Nor had our inspections of the Duomo proven any more fruitful. This, Siena’s most famous shrine, throngs with gold-leafed saints gazing piously at a ceiling sanctified with red-gold stars. Down below, on the richly decorated floor, shine round inlaid mosaics. These black, terra-cotta, and white-colored stone picture circles lead up all the way up the nave. We could not make all of these out, as several had been covered by Masonite sheets, for protection and to designate them for cleaning. Still, we did see a panel showing scenes from the terrifying
Slaughter of the Innocents
, as well as curiously pagan images of female sybils.
“Yes, yes, it was beautiful, but there wasn’t any sign of Antonio in that place—
any
place,” Erik said, as we sat outside at L’Osteria del Bigelli, on the perimeter of the quickly darkening
campo
. Several couples occupied nearby tables, and at the far edge of L’Osteria’s dining area relaxed one man who arrived after the waiter took our orders. This solitary diner was wreathed by shadows and the server brought him a large dish of whitefish, which he ate in silence. Erik and I drank Chianti and tasted linguini puttanesca by the light of our table’s large candle, which was set in a very heavy red glass votive. This light flared just brightly enough to let me read the
Diario Intimo
of Sofia Medici (pocketed the night before from the library at the Palazzo Medici Riccardi) that I yanked from a purse already distended with water bottles, matches, wallets, and other bulbous necessaries.
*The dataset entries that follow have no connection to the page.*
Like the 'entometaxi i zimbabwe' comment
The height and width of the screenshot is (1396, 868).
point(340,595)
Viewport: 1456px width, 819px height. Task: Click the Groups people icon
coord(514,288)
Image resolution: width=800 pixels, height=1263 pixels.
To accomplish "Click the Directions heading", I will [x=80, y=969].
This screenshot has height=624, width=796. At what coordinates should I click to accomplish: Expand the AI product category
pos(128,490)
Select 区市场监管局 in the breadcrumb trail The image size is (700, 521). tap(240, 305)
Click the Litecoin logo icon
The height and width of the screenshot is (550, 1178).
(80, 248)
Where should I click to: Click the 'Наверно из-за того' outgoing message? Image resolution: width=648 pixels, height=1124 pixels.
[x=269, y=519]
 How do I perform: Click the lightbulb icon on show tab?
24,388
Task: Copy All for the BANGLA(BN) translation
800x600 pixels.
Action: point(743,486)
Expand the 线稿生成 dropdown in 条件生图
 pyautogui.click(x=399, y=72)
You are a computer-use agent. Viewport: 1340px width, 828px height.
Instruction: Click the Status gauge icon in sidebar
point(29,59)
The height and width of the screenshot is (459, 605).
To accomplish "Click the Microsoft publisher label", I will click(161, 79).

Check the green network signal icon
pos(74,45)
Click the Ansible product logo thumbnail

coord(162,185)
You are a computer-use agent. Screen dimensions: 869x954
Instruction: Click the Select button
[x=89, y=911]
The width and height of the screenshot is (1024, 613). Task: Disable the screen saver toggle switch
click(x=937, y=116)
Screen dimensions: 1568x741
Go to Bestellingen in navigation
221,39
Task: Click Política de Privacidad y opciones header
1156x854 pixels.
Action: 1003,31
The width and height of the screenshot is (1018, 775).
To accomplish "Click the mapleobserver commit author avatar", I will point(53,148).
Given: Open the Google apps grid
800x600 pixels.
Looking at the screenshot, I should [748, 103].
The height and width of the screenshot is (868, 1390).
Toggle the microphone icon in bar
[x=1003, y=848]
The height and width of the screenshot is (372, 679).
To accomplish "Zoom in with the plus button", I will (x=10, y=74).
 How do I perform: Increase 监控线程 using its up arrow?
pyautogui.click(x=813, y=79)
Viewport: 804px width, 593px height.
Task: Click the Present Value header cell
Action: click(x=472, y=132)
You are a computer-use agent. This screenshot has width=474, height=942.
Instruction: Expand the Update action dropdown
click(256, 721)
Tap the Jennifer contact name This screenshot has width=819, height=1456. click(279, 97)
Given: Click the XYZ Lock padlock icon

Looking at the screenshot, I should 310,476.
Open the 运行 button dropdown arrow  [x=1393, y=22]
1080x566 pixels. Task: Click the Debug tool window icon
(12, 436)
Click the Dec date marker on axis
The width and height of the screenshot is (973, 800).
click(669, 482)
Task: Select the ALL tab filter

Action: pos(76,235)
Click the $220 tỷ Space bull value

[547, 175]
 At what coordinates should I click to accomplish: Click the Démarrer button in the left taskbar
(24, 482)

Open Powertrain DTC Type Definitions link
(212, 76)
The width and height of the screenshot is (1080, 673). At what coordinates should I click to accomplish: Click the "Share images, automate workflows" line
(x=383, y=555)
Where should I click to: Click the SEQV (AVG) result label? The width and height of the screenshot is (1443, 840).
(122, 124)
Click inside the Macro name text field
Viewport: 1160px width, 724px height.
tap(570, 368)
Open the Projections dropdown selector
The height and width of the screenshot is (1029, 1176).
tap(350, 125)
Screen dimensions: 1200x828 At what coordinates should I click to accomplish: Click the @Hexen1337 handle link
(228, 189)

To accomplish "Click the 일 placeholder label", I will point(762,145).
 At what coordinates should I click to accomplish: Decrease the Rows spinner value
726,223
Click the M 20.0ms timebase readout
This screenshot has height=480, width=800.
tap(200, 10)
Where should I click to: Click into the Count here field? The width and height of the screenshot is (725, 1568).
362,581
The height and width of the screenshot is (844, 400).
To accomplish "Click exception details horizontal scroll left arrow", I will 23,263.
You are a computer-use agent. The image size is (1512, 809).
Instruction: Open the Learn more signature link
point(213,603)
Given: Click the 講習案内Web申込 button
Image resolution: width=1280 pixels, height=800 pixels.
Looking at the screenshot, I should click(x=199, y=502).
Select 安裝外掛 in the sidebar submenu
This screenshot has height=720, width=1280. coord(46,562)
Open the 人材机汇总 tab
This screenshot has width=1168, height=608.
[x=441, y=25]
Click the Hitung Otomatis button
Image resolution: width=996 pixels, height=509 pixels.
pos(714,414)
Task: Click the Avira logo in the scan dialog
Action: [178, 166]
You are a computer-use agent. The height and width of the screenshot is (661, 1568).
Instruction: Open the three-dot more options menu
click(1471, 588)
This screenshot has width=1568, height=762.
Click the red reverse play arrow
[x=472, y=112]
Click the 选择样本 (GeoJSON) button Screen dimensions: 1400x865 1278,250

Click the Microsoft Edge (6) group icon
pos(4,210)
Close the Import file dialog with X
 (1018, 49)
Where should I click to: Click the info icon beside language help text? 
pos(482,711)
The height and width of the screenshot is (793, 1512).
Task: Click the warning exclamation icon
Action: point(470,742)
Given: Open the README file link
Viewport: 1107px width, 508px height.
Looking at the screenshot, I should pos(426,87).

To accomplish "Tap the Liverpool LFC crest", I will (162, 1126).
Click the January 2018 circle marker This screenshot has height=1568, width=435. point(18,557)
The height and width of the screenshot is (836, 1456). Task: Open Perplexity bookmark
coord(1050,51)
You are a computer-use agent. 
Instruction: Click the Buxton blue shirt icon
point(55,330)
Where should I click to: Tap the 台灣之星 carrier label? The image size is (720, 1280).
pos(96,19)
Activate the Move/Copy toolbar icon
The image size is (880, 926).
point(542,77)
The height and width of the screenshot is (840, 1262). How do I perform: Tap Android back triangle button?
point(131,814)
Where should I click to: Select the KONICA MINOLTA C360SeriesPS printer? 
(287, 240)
“But Erik, Antonio and Sofia
did
live here. In Siena. Remember what Dr. Riccardi was saying about their last day in the city? I read some of her journal on the train. They moved here after he first returned from Mexico, and she and Antonio were finally married.”
“They had a hugely long engagement, didn’t they? Something like ten years. Sofia kept on putting off the wedding, saying that she’d rather drown in the Arno than become a Medici wife—and
actually,
that reminds me of something that is maybe even as important!” Erik reached out and fiddled with my engagement ring. “
We’re
getting married in eleven days now.”
I bit my lip. “I know. We’re going to have to hurry up this Aztec gold-hunting so we can make it home in time.”
“There are still tons of things to do! Your mother was throwing these cummerbunds at me a couple nights ago and I thought I was going to crawl out the window and run away. And we still haven’t decided on the music. When you stood me up two nights ago, we were going to settle on a DJ. For the rehearsal dinner. You wanted an eighties theme; I wanted seventies.”